## [Task directions]
Find all lines in the records that include the word "computer", and copy them out.

▬▬▬▬▬▬

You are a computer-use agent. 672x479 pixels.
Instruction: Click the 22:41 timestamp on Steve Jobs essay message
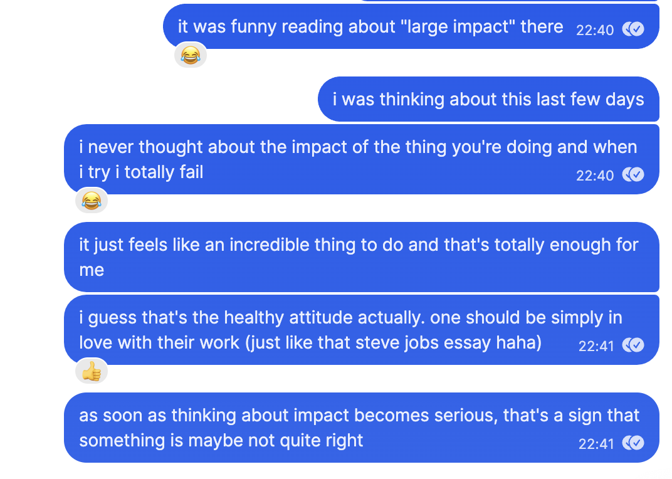(596, 346)
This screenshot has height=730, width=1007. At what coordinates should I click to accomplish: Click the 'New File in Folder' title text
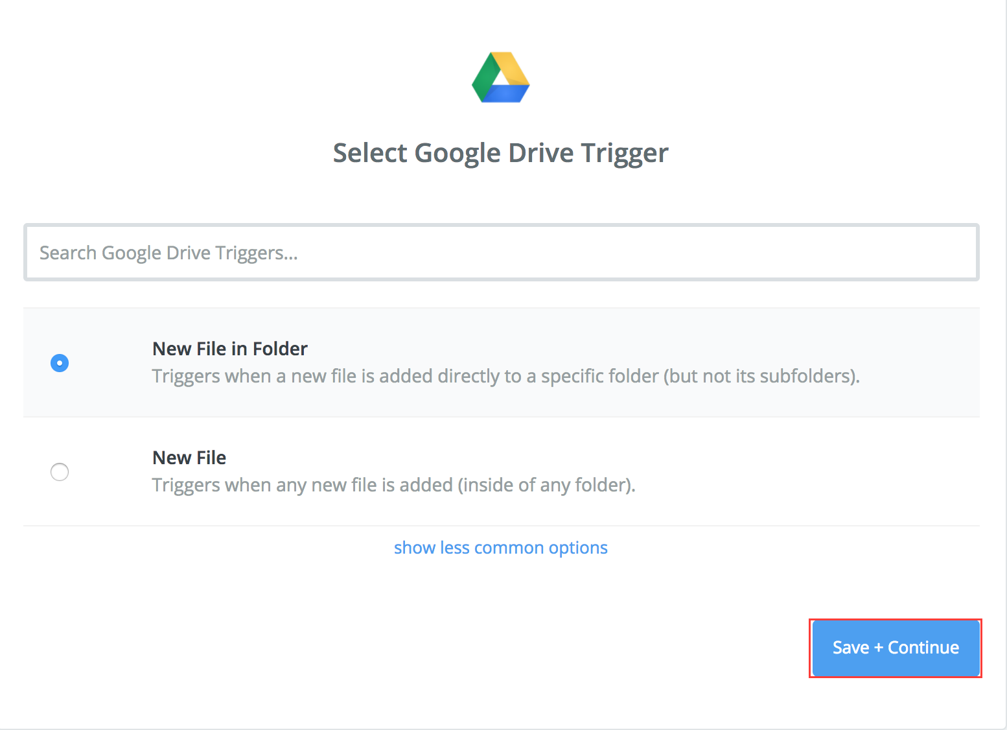pyautogui.click(x=229, y=349)
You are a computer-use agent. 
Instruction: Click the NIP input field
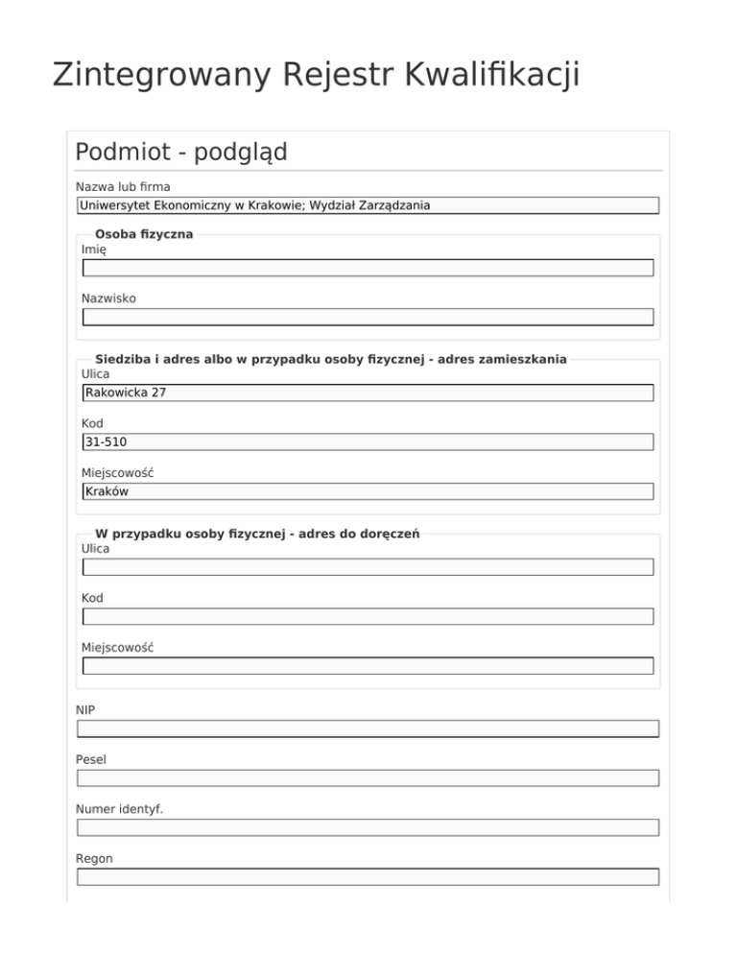(368, 728)

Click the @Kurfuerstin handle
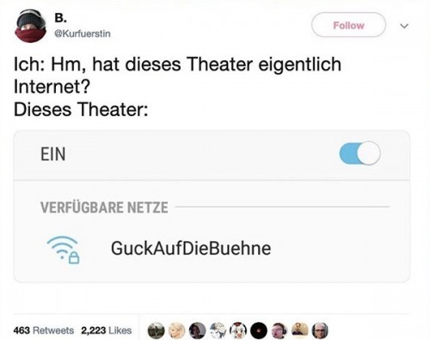83,34
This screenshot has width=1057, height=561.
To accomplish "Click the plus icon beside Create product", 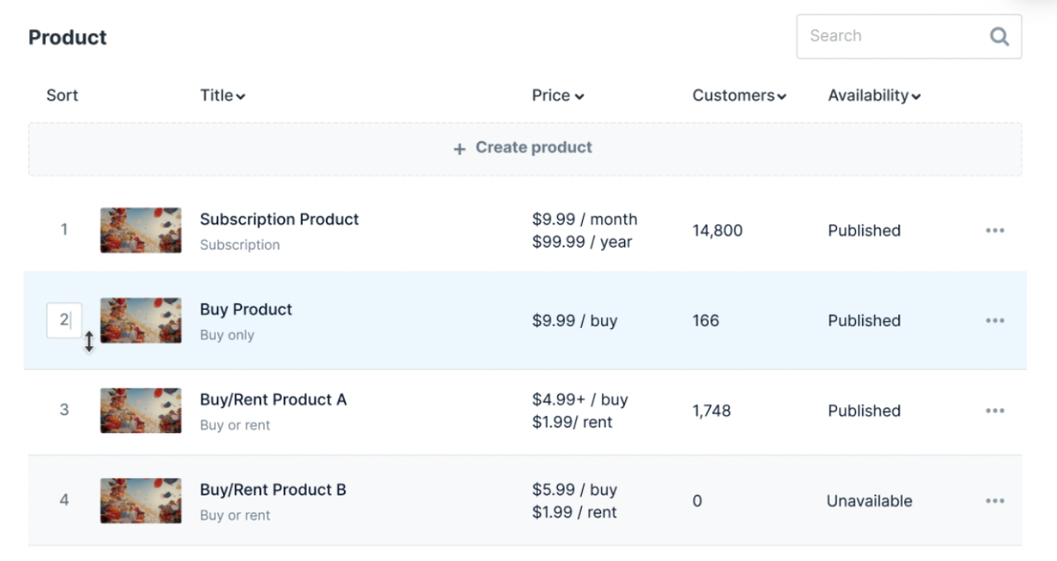I will pos(460,148).
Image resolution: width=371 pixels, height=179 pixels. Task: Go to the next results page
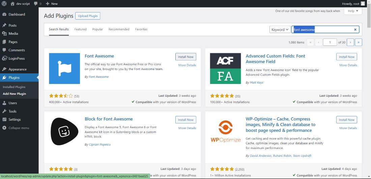click(350, 42)
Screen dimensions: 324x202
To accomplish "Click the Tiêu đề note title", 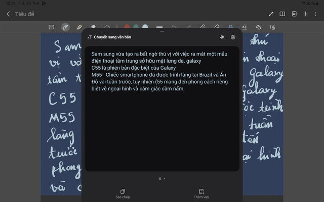I will pyautogui.click(x=24, y=14).
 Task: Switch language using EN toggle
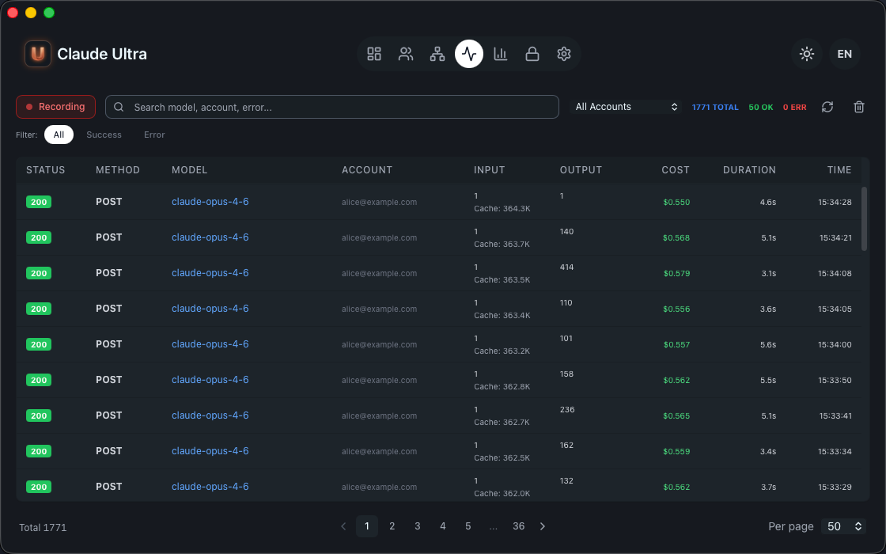click(x=844, y=54)
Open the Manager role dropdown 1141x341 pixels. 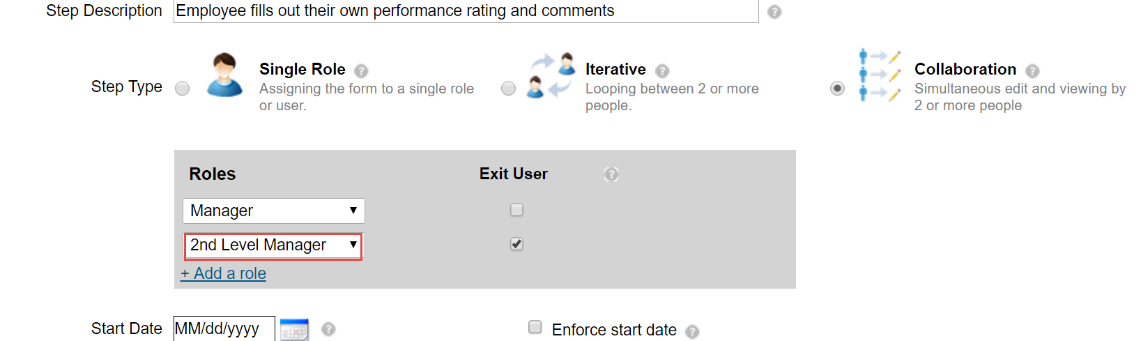click(x=273, y=211)
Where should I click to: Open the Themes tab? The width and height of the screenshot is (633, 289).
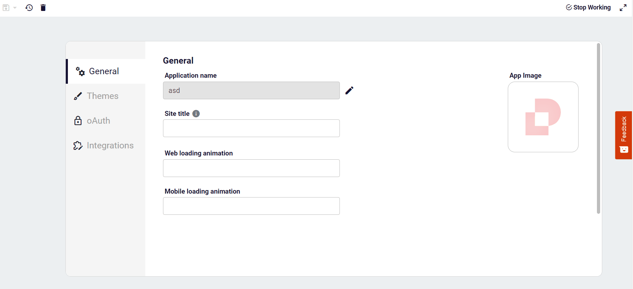tap(103, 96)
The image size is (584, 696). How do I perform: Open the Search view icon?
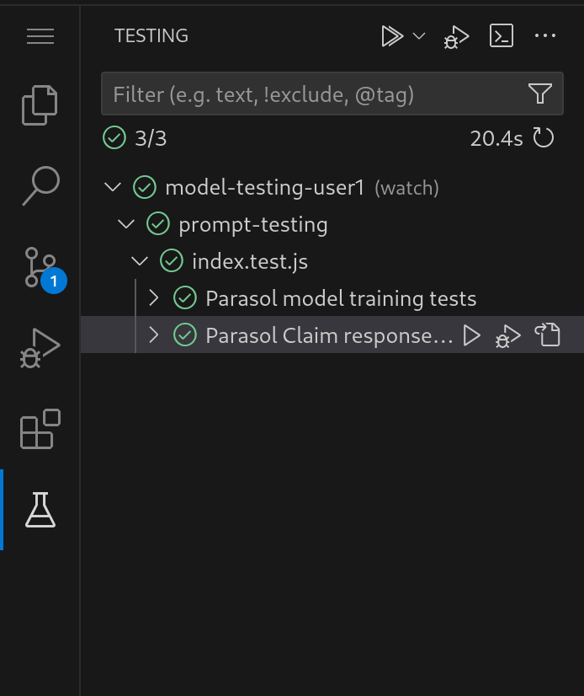click(40, 186)
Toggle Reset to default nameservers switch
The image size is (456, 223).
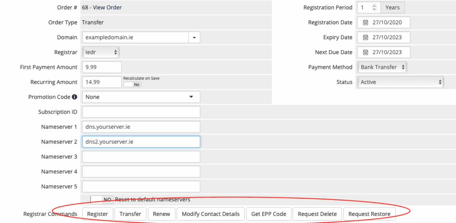pos(102,199)
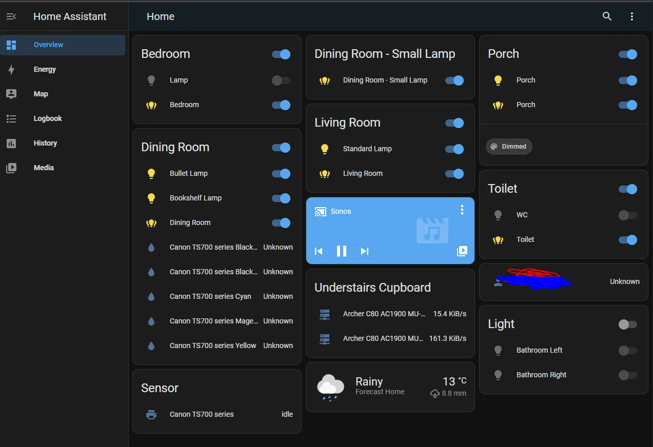Go to previous track on Sonos
Image resolution: width=653 pixels, height=447 pixels.
point(319,251)
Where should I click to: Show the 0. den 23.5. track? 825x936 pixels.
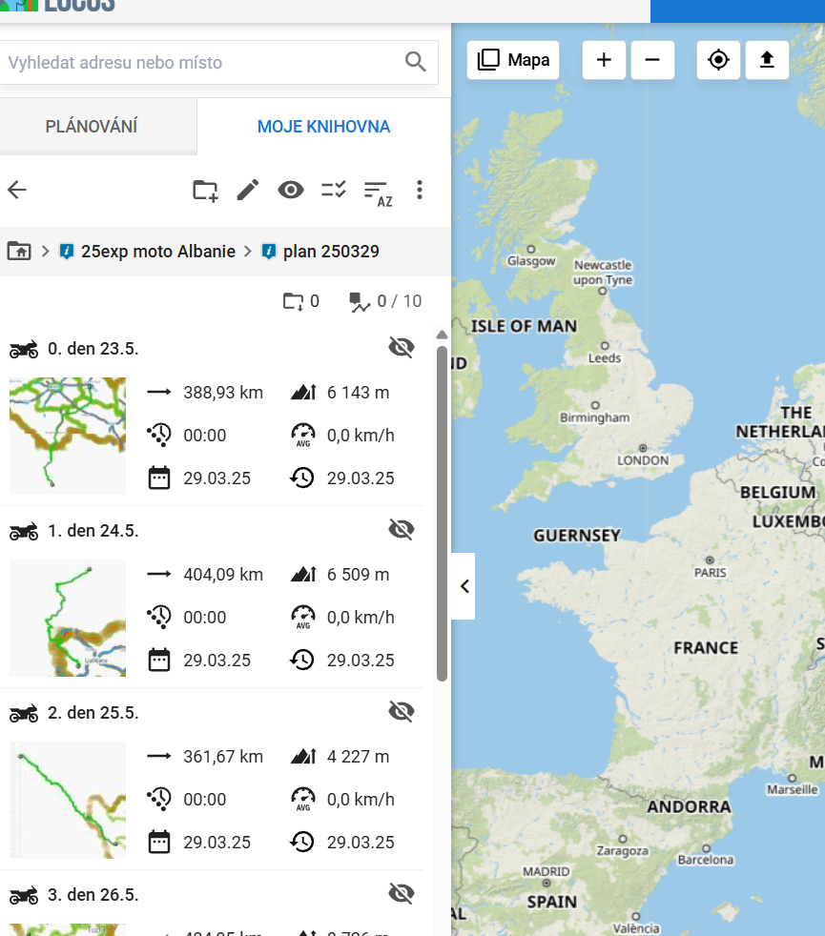tap(402, 348)
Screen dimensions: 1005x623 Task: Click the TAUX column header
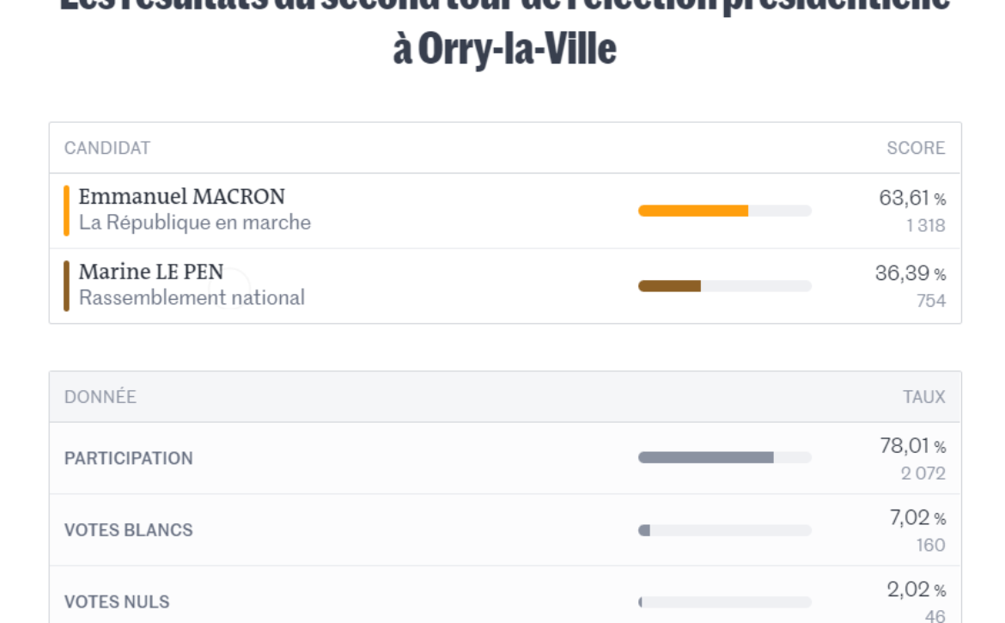tap(924, 397)
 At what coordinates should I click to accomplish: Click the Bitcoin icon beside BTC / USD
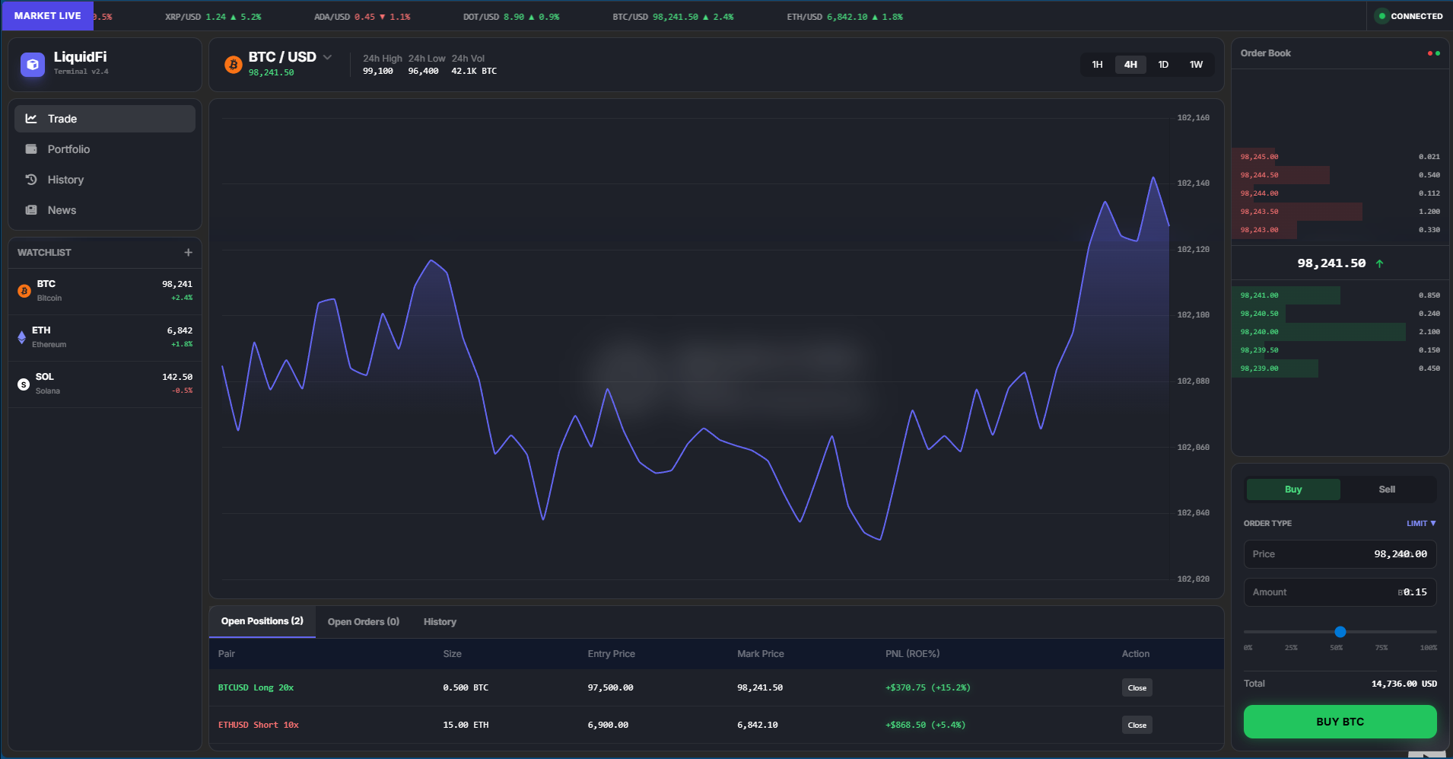(x=234, y=65)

▬▬▬▬▬▬

## [Reply to the task]
You are a computer-use agent. 672x479 pixels.
You are a computer-use agent. 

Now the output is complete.